**Work to do**. Write out every line of the records below as a numbered list, skipping blank lines and leaving the pictures out.

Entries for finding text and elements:
— start —
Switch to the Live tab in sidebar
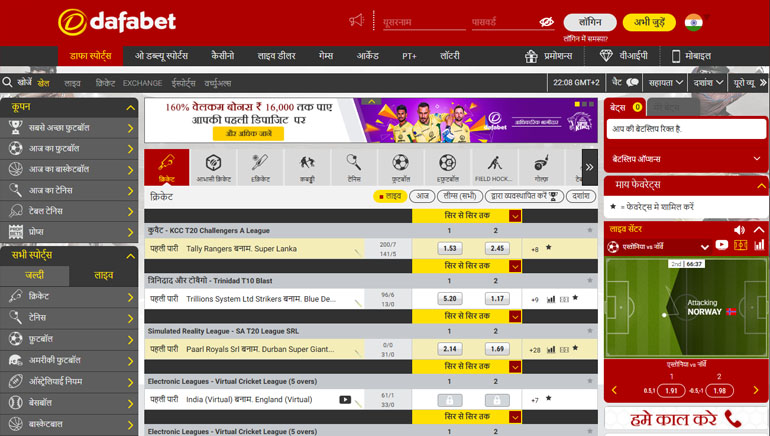tap(103, 275)
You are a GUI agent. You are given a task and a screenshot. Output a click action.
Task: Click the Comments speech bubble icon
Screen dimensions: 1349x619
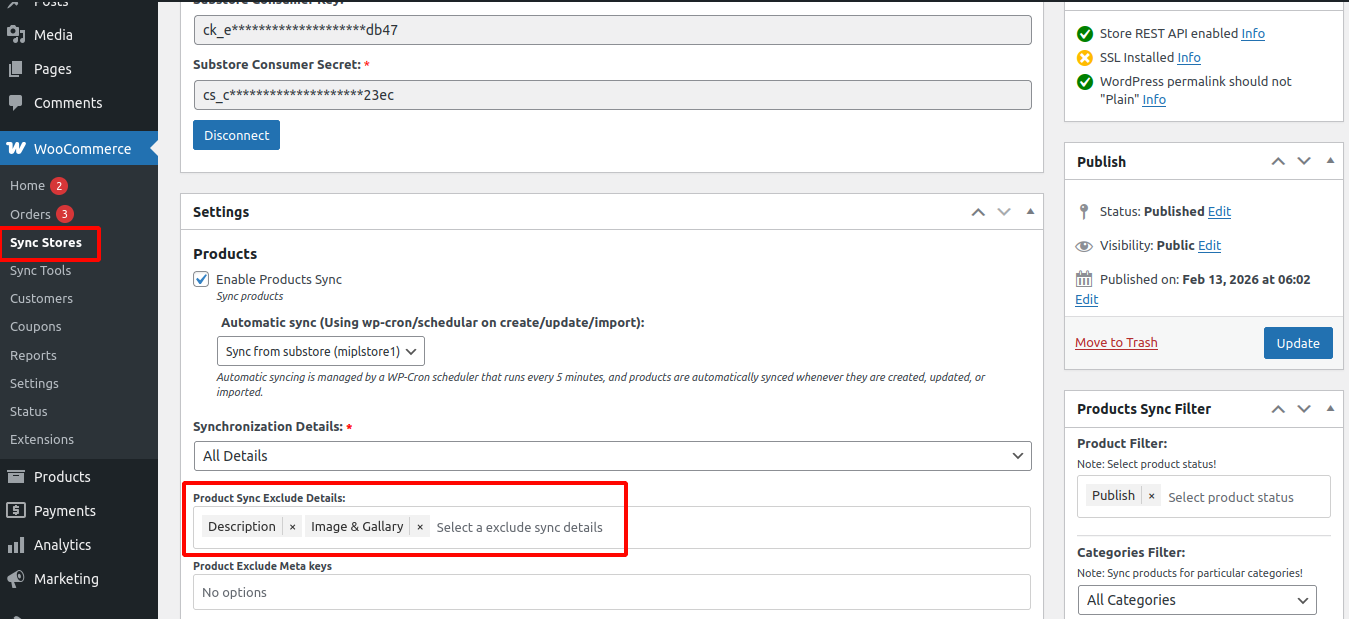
— end —
**Exercise result**.
1. Switch to the Live tab in sidebar
2. tap(103, 275)
3. You are a GUI agent. You are given a task and a screenshot. Output a click action.
4. Task: Click the Comments speech bubble icon
5. Screen dimensions: 1349x619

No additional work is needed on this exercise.